*Exercise requirements*:
Print the listing below exactly as written.

*Extracted material*:
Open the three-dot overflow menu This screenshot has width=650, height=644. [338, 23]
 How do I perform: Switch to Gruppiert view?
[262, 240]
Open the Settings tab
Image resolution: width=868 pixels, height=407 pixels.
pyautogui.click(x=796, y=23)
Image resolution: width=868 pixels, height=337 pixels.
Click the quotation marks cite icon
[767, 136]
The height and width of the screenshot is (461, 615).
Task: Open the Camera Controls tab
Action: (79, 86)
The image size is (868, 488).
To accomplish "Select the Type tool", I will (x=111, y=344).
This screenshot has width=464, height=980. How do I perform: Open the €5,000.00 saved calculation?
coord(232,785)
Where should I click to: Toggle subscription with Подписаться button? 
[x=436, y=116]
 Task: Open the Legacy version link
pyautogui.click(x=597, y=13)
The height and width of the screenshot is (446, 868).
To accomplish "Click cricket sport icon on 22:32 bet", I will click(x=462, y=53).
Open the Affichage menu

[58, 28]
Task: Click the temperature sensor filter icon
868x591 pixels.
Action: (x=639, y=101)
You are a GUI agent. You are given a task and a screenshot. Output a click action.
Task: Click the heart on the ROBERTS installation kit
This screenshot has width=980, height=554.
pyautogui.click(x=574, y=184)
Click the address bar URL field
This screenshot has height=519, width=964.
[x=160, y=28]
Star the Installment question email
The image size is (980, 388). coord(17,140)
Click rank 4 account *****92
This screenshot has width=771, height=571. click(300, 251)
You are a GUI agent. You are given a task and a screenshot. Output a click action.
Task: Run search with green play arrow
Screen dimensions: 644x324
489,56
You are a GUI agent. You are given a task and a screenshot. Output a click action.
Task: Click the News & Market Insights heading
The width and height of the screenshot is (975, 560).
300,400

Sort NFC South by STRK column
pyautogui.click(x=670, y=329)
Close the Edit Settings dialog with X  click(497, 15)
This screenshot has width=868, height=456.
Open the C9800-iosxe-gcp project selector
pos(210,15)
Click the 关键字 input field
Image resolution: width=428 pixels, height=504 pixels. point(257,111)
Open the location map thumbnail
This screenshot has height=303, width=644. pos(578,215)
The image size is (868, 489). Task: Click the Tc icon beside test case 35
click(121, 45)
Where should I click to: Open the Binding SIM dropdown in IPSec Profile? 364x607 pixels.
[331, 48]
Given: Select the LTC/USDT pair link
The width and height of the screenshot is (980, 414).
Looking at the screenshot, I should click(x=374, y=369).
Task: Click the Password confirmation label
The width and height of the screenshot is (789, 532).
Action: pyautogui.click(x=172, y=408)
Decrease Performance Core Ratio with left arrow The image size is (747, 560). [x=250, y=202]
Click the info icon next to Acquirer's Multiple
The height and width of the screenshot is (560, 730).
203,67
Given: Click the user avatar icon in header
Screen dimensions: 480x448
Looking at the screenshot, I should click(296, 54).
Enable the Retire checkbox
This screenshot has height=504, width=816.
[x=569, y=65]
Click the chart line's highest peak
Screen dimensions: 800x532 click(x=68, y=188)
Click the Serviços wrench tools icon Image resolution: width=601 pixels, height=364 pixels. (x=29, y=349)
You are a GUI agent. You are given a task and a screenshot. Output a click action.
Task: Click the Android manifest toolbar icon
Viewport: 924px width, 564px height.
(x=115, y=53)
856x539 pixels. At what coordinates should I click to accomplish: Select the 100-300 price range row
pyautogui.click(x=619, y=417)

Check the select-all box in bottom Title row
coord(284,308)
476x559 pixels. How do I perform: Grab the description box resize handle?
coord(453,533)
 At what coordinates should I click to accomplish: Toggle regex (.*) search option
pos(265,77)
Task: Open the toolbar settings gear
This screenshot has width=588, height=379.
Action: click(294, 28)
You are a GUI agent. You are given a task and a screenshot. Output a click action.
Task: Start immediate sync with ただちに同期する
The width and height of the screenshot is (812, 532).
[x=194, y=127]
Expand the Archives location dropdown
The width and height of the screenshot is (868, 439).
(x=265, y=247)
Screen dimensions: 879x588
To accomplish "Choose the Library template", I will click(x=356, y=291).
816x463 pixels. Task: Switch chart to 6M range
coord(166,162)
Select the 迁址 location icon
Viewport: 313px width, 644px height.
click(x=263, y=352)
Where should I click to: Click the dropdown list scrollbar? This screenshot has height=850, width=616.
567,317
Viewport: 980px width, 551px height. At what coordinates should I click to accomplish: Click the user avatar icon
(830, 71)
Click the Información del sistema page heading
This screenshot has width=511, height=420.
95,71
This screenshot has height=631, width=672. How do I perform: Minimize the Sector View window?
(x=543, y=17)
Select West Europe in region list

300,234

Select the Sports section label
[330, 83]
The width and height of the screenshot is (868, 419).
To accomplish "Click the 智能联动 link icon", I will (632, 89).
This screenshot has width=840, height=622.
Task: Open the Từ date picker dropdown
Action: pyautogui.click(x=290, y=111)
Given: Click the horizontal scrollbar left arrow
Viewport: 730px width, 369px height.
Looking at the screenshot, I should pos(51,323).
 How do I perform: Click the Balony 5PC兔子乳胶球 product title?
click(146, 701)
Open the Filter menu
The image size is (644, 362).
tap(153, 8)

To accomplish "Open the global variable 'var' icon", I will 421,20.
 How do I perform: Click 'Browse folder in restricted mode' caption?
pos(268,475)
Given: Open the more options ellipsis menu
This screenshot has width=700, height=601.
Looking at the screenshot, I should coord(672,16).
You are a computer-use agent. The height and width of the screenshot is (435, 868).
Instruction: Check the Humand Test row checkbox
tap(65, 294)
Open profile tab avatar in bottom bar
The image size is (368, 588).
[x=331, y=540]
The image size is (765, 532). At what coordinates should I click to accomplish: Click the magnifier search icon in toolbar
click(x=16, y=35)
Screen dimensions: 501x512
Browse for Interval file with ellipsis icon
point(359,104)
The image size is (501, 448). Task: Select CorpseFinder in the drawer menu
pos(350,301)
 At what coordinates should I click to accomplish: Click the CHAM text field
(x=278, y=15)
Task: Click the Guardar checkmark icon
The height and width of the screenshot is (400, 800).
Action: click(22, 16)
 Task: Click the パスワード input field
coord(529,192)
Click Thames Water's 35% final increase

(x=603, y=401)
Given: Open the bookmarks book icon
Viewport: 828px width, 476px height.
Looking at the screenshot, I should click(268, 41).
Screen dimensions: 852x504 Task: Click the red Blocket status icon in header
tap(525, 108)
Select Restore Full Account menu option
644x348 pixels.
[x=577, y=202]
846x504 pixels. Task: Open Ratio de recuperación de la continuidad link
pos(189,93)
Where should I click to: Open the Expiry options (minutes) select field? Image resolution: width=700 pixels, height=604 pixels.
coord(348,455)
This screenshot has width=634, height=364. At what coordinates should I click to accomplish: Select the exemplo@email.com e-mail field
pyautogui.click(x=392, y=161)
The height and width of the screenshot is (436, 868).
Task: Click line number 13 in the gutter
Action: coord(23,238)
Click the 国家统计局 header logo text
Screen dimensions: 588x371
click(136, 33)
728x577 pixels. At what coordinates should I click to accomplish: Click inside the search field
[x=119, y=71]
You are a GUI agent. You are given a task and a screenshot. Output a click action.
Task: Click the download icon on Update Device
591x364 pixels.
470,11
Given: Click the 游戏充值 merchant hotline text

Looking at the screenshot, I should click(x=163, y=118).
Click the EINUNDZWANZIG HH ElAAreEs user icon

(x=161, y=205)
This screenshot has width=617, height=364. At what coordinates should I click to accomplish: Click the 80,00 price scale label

*Solution below*:
Open the three-dot overflow menu This screenshot has width=650, height=644. [338, 23]
 How do I perform: Switch to Gruppiert view?
[262, 240]
Open the Settings tab
Image resolution: width=868 pixels, height=407 pixels.
pyautogui.click(x=796, y=23)
Image resolution: width=868 pixels, height=337 pixels.
Click the quotation marks cite icon
[767, 136]
The height and width of the screenshot is (461, 615).
Task: Open the Camera Controls tab
Action: (79, 86)
The image size is (868, 488).
To accomplish "Select the Type tool", I will (x=111, y=344).
This screenshot has width=464, height=980. How do I perform: Open the €5,000.00 saved calculation?
coord(232,785)
Where should I click to: Toggle subscription with Подписаться button? 
[x=436, y=116]
 Task: Open the Legacy version link
pyautogui.click(x=597, y=13)
The height and width of the screenshot is (446, 868).
To accomplish "Click cricket sport icon on 22:32 bet", I will click(x=462, y=53).
Open the Affichage menu

[58, 28]
Task: Click the temperature sensor filter icon
868x591 pixels.
Action: (x=639, y=101)
You are a GUI agent. You are given a task and a screenshot. Output a click action.
Task: Click the heart on the ROBERTS installation kit
This screenshot has width=980, height=554.
pyautogui.click(x=574, y=184)
Click the address bar URL field
This screenshot has height=519, width=964.
[x=160, y=28]
Star the Installment question email
The image size is (980, 388). coord(17,140)
Click rank 4 account *****92
This screenshot has width=771, height=571. click(300, 251)
You are a GUI agent. You are given a task and a screenshot. Output a click action.
Task: Run search with green play arrow
Screen dimensions: 644x324
489,56
You are a GUI agent. You are given a task and a screenshot. Output a click action.
Task: Click the News & Market Insights heading
The width and height of the screenshot is (975, 560).
300,400

Sort NFC South by STRK column
pyautogui.click(x=670, y=329)
Close the Edit Settings dialog with X  click(497, 15)
This screenshot has width=868, height=456.
Open the C9800-iosxe-gcp project selector
pos(210,15)
Click the 关键字 input field
Image resolution: width=428 pixels, height=504 pixels. point(257,111)
Open the location map thumbnail
This screenshot has height=303, width=644. pos(578,215)
The image size is (868, 489). Task: Click the Tc icon beside test case 35
click(121, 45)
Where should I click to: Open the Binding SIM dropdown in IPSec Profile? 364x607 pixels.
[331, 48]
Given: Select the LTC/USDT pair link
The width and height of the screenshot is (980, 414).
Looking at the screenshot, I should click(x=374, y=369).
Task: Click the Password confirmation label
The width and height of the screenshot is (789, 532).
Action: pyautogui.click(x=172, y=408)
Decrease Performance Core Ratio with left arrow The image size is (747, 560). [x=250, y=202]
Click the info icon next to Acquirer's Multiple
The height and width of the screenshot is (560, 730).
203,67
Given: Click the user avatar icon in header
Screen dimensions: 480x448
Looking at the screenshot, I should click(296, 54).
Enable the Retire checkbox
This screenshot has height=504, width=816.
[x=569, y=65]
Click the chart line's highest peak
Screen dimensions: 800x532 click(x=68, y=188)
Click the Serviços wrench tools icon Image resolution: width=601 pixels, height=364 pixels. (x=29, y=349)
You are a GUI agent. You are given a task and a screenshot. Output a click action.
Task: Click the Android manifest toolbar icon
Viewport: 924px width, 564px height.
(x=115, y=53)
856x539 pixels. At what coordinates should I click to accomplish: Select the 100-300 price range row
pyautogui.click(x=619, y=417)

Check the select-all box in bottom Title row
coord(284,308)
476x559 pixels. How do I perform: Grab the description box resize handle?
coord(453,533)
 At what coordinates should I click to accomplish: Toggle regex (.*) search option
pos(265,77)
Task: Open the toolbar settings gear
This screenshot has width=588, height=379.
Action: click(294, 28)
You are a GUI agent. You are given a task and a screenshot. Output a click action.
Task: Start immediate sync with ただちに同期する
The width and height of the screenshot is (812, 532).
[x=194, y=127]
Expand the Archives location dropdown
The width and height of the screenshot is (868, 439).
(x=265, y=247)
Screen dimensions: 879x588
To accomplish "Choose the Library template", I will click(x=356, y=291).
816x463 pixels. Task: Switch chart to 6M range
coord(166,162)
Select the 迁址 location icon
Viewport: 313px width, 644px height.
click(x=263, y=352)
Where should I click to: Click the dropdown list scrollbar? This screenshot has height=850, width=616.
567,317
Viewport: 980px width, 551px height. At what coordinates should I click to accomplish: Click the user avatar icon
(830, 71)
Click the Información del sistema page heading
This screenshot has width=511, height=420.
95,71
This screenshot has height=631, width=672. How do I perform: Minimize the Sector View window?
(x=543, y=17)
Select West Europe in region list

300,234

Select the Sports section label
[330, 83]
The width and height of the screenshot is (868, 419).
To accomplish "Click the 智能联动 link icon", I will (632, 89).
This screenshot has width=840, height=622.
Task: Open the Từ date picker dropdown
Action: pyautogui.click(x=290, y=111)
Given: Click the horizontal scrollbar left arrow
Viewport: 730px width, 369px height.
Looking at the screenshot, I should pos(51,323).
 How do I perform: Click the Balony 5PC兔子乳胶球 product title?
click(146, 701)
Open the Filter menu
The image size is (644, 362).
tap(153, 8)

To accomplish "Open the global variable 'var' icon", I will 421,20.
 How do I perform: Click 'Browse folder in restricted mode' caption?
pos(268,475)
Given: Open the more options ellipsis menu
This screenshot has width=700, height=601.
Looking at the screenshot, I should coord(672,16).
You are a computer-use agent. The height and width of the screenshot is (435, 868).
Instruction: Check the Humand Test row checkbox
tap(65, 294)
Open profile tab avatar in bottom bar
The image size is (368, 588).
[x=331, y=540]
The image size is (765, 532). At what coordinates should I click to accomplish: Click the magnifier search icon in toolbar
click(x=16, y=35)
Screen dimensions: 501x512
Browse for Interval file with ellipsis icon
point(359,104)
The image size is (501, 448). Task: Select CorpseFinder in the drawer menu
pos(350,301)
 At what coordinates should I click to accomplish: Click the CHAM text field
(x=278, y=15)
Task: Click the Guardar checkmark icon
The height and width of the screenshot is (400, 800).
Action: click(22, 16)
 Task: Click the パスワード input field
coord(529,192)
Click Thames Water's 35% final increase

(x=603, y=401)
Given: Open the bookmarks book icon
Viewport: 828px width, 476px height.
Looking at the screenshot, I should click(268, 41).
Screen dimensions: 852x504 Task: Click the red Blocket status icon in header
tap(525, 108)
Select Restore Full Account menu option
644x348 pixels.
[x=577, y=202]
846x504 pixels. Task: Open Ratio de recuperación de la continuidad link
pos(189,93)
Where should I click to: Open the Expiry options (minutes) select field? Image resolution: width=700 pixels, height=604 pixels.
coord(348,455)
This screenshot has width=634, height=364. At what coordinates should I click to accomplish: Select the exemplo@email.com e-mail field
pyautogui.click(x=392, y=161)
The height and width of the screenshot is (436, 868).
Task: Click line number 13 in the gutter
Action: coord(23,238)
Click the 国家统计局 header logo text
Screen dimensions: 588x371
click(136, 33)
728x577 pixels. At what coordinates should I click to accomplish: Click inside the search field
[x=119, y=71]
You are a GUI agent. You are given a task and a screenshot. Output a click action.
Task: Click the download icon on Update Device
591x364 pixels.
470,11
Given: Click the 游戏充值 merchant hotline text

Looking at the screenshot, I should click(x=163, y=118).
Click the EINUNDZWANZIG HH ElAAreEs user icon

(x=161, y=205)
This screenshot has width=617, height=364. At what coordinates should I click to accomplish: Click the 80,00 price scale label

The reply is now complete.